--- start ---

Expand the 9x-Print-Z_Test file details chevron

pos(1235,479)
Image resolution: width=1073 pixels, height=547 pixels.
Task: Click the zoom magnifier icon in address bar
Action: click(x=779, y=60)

--- end ---

### REQUIREMENTS
Locate each line in the material that contains the string "Print", treating uppercase and lowercase as different, and copy those lines.

### FULL OUTPUT
Expand the 9x-Print-Z_Test file details chevron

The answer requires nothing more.